Work to complete
In the entries below, identify every line with the string "Click" and copy it.

Records shown
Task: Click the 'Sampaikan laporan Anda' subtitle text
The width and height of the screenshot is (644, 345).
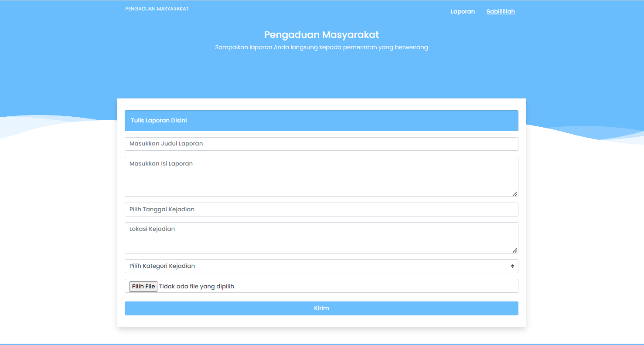Action: [x=321, y=47]
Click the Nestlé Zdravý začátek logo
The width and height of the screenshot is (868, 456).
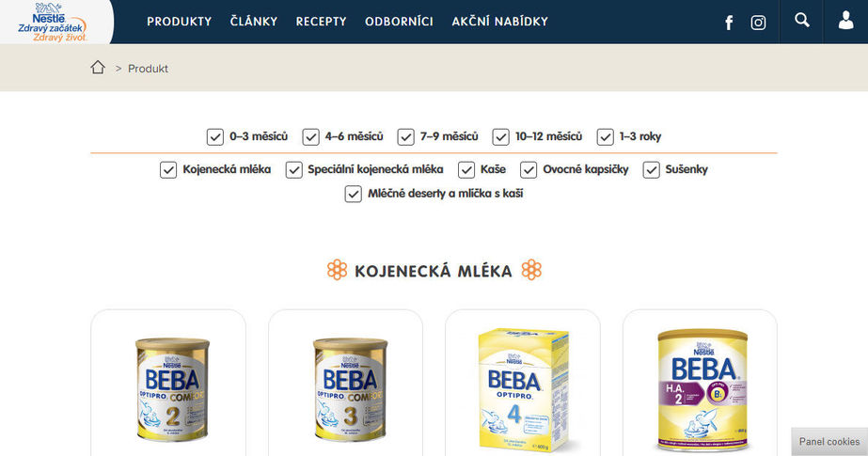pos(53,23)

Written solution
Task: Click the 'Sampaikan laporan Anda' subtitle text
Click the Nestlé Zdravý začátek logo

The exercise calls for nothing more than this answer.